The first problem is a fixable one, and while Hyman says she’s been deeply tired at many points along the way, that exhaustion has never been enough to compel her to hand over her company to someone else. “It means I need to change things about how we operate, to make this re-energizing again,” she says.

To do that, Hyman started this year with a new strategy. “I entered the company in 2024 as if I was a new CEO,” she says. “If I were a new CEO, how would I view Rent the Runway today?” She reorganized the company to return to its roots as a collection of “cross-functional startups” and eliminate some bureaucracy she says she felt she was supposed to take on as the company matured. Instead, she wholeheartedly embraced “founder mode.” “The number one thing that I wanted to change was pace and agility. It was my belief that we had gotten into patterns that were slowing us down,” she says. She hired new executives, including a CMO to invest in marketing after crisis-induced years of ignoring it in favor of business fundamentals.
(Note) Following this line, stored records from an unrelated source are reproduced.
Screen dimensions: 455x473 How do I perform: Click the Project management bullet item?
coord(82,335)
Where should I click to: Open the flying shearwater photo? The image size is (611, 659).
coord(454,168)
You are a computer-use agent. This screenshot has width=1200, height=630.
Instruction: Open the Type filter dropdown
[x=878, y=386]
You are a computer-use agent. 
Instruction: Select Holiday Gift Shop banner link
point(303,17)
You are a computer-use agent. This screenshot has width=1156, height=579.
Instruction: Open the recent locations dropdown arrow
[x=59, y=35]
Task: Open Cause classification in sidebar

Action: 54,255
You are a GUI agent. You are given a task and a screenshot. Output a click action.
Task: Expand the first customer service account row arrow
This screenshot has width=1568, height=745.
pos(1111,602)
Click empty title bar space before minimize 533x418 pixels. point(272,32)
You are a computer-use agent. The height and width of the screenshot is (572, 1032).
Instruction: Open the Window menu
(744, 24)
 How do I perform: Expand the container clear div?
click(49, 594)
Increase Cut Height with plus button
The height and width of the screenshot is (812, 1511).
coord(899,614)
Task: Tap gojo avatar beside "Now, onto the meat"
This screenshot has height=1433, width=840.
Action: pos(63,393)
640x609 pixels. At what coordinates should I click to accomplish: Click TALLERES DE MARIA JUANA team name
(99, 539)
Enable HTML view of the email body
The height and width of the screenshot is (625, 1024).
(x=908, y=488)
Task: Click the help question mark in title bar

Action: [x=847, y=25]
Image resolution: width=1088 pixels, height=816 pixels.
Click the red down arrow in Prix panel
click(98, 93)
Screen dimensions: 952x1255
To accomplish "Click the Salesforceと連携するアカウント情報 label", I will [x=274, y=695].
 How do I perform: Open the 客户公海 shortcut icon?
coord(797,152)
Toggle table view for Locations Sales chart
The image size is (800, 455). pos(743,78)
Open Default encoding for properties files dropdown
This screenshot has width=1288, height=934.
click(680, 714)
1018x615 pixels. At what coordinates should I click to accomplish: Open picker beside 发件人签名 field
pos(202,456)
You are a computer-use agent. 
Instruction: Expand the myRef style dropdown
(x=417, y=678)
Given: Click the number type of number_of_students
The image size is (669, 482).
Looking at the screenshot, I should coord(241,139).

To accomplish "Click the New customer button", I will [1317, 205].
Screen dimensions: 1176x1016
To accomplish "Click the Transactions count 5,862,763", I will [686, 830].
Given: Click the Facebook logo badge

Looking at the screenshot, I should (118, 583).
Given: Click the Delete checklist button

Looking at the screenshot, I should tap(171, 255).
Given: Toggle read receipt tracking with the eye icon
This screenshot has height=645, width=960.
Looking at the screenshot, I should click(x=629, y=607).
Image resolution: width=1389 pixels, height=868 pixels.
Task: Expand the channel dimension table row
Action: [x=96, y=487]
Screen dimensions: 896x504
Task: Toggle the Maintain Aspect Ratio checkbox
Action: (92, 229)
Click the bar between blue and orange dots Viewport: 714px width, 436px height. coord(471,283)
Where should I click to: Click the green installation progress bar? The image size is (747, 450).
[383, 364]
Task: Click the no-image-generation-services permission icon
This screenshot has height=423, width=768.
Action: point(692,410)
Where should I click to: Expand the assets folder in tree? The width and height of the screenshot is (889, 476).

Jennifer Hyman, CEO of Rent The Runway
Courtesy of Rent The Runway

Rent the Runway is now up against a sea of competitors in the category it invented, from Nuuly to retailers’ and brands’ own rental services; a stock price down more than 90% from its 2021 IPO high (which Hyman admits is “abysmal,” but argues is separate from the health of the business itself); and consumer preferences forever altered by the pandemic.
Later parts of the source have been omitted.